# PyTorch Tutorial: Model Deployment and Production

Training a model is only half the battle. To use it in the real world (in a mobile app, a web server, or an embedded device), you need to **deploy** it. This often means optimizing it for speed and portability.

## Learning Objectives
- Understand **TorchScript** (Tracing vs Scripting)
- Export models to **ONNX** (Open Neural Network Exchange)
- **Quantization**: Making models smaller and faster
- Measure Inference Speed (Benchmarking)

## 1. Vocabulary First

- **Inference**: Using a trained model to make predictions (no backprop).
- **Latency**: Time taken to process one input (lower is better).
- **Throughput**: Number of inputs processed per second (higher is better).
- **Serialization**: Saving a model to a file so it can be loaded anywhere (even in C++).
- **Quantization**: Reducing the precision of numbers (e.g., 32-bit float -> 8-bit integer) to save memory and compute.

In [None]:
import torch
import torch.nn as nn
import time
import os

# Let's use a simple model for demonstration
class SimpleModel(nn.Module):
    def __init__(self):
        super(SimpleModel, self).__init__()
        self.fc1 = nn.Linear(10, 50)
        self.relu = nn.ReLU()
        self.fc2 = nn.Linear(50, 2)

    def forward(self, x):
        return self.fc2(self.relu(self.fc1(x)))

model = SimpleModel()
model.eval() # Important! Set to eval mode for deployment
example_input = torch.randn(1, 10)
print("Model created.")

## 2. TorchScript: Tracing vs Scripting

TorchScript allows you to serialize your models and run them in a C++ runtime (no Python needed!).

### Method A: Tracing
Runs the model with a dummy input and records the operations. Fast and easy, but fails with dynamic control flow (if/else).

```python
traced_model = torch.jit.trace(model, example_input)
traced_model.save("traced_model.pt")
```

### Method B: Scripting
Analyzes the Python source code to compile it.
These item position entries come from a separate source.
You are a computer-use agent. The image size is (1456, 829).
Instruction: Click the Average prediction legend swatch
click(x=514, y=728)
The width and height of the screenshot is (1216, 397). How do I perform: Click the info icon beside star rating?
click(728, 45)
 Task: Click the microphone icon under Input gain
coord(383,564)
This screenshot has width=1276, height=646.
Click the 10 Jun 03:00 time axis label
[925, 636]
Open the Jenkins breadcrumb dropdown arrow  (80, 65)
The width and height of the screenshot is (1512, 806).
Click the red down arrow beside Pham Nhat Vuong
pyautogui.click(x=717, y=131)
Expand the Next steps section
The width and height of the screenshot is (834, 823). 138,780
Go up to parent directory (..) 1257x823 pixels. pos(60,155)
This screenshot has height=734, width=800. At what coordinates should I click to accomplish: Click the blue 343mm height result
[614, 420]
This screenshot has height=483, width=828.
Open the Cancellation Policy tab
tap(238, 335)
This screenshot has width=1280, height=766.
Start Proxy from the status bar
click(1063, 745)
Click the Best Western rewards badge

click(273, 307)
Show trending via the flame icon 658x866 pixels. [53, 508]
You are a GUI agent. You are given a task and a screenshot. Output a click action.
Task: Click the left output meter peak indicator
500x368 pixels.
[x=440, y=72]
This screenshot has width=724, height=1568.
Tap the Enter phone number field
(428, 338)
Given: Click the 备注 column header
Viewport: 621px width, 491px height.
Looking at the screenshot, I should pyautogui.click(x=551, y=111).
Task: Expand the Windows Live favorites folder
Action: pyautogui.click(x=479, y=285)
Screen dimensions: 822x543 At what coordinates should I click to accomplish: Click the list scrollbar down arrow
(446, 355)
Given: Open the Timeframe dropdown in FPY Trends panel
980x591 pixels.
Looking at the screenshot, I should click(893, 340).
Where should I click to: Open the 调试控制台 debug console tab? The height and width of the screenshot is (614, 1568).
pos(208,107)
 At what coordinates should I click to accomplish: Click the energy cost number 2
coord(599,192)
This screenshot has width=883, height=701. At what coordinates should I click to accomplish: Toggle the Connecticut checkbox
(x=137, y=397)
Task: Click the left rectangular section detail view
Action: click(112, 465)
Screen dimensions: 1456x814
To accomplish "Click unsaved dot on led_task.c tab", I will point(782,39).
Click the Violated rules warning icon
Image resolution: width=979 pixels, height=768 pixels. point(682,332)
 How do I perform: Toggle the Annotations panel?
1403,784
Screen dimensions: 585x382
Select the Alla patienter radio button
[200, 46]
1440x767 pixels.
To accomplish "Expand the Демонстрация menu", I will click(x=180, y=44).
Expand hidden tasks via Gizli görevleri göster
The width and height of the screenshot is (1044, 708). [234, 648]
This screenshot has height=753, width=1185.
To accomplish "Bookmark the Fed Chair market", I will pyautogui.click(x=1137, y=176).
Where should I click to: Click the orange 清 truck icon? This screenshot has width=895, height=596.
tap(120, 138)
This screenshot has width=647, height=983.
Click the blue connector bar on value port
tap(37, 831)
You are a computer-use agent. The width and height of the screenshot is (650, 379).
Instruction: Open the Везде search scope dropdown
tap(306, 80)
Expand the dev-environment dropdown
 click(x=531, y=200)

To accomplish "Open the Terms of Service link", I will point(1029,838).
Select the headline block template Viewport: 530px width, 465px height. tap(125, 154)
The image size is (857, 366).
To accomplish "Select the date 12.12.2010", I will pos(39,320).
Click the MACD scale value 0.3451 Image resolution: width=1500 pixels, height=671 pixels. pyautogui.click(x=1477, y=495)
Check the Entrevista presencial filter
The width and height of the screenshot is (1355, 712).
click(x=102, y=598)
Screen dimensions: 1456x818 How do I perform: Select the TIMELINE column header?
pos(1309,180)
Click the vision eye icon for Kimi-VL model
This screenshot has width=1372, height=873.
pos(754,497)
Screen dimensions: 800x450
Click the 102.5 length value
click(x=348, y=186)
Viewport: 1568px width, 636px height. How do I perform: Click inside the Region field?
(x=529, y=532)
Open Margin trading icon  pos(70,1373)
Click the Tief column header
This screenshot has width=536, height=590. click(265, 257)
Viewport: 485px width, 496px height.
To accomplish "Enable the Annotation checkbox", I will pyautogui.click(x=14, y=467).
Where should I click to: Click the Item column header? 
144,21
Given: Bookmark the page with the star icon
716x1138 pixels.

Handles if/else loops correctly.

```python
scripted_model = torch.jit.script(model)
scripted_model.save("scripted_model.pt")
```

In [None]:
# Try Tracing
traced_model = torch.jit.trace(model, example_input)
print(traced_model.code) # You can see the internal representation

# Verify it works
output_orig = model(example_input)
output_traced = traced_model(example_input)
assert torch.allclose(output_orig, output_traced)
print("Tracing successful!")

## 3. ONNX Export

ONNX is a standard format supported by many frameworks (TensorFlow, PyTorch, MATLAB, etc.). It's great for deploying to edge devices or using specialized runtimes like ONNX Runtime.

```python
torch.onnx.export(
    model, 
    example_input, 
    "model.onnx",
    input_names=['input'],
    output_names=['output']
)
```

In [None]:
torch.onnx.export(
    model, 
    example_input, 
    "simple_model.onnx",
    input_names=['input'],
    output_names=['output']
)
print("Exported to simple_model.onnx")

## 4. Quantization (Making it smaller)

We can convert weights from Float32 to Int8. This reduces model size by 4x and speeds up inference on supported hardware.

### Dynamic Quantization
Quantizes weights ahead of time, but activations are quantized dynamically at runtime. Good for LSTMs/Transformers.

In [None]:
quantized_model = torch.quantization.quantize_dynamic(
    model, 
    {nn.Linear}, # Layers to quantize
    dtype=torch.qint8
)

print(f"Original Size: {os.path.getsize('traced_model.pt')/1024:.2f} KB")
# Note: For this tiny model, overhead might make it larger, but for large models it helps.
torch.jit.save(torch.jit.trace(quantized_model, example_input), "quantized_model.pt")
print(f"Quantized Size: {os.path.getsize('quantized_model.pt')/1024:.2f} KB")

## Key Takeaways

1. **Always `model.eval()`** before exporting.
2. Use **TorchScript** for C++ production environments.
3. Use **ONNX** for cross-platform compatibility.
4. Use **Quantization** to reduce size and latency.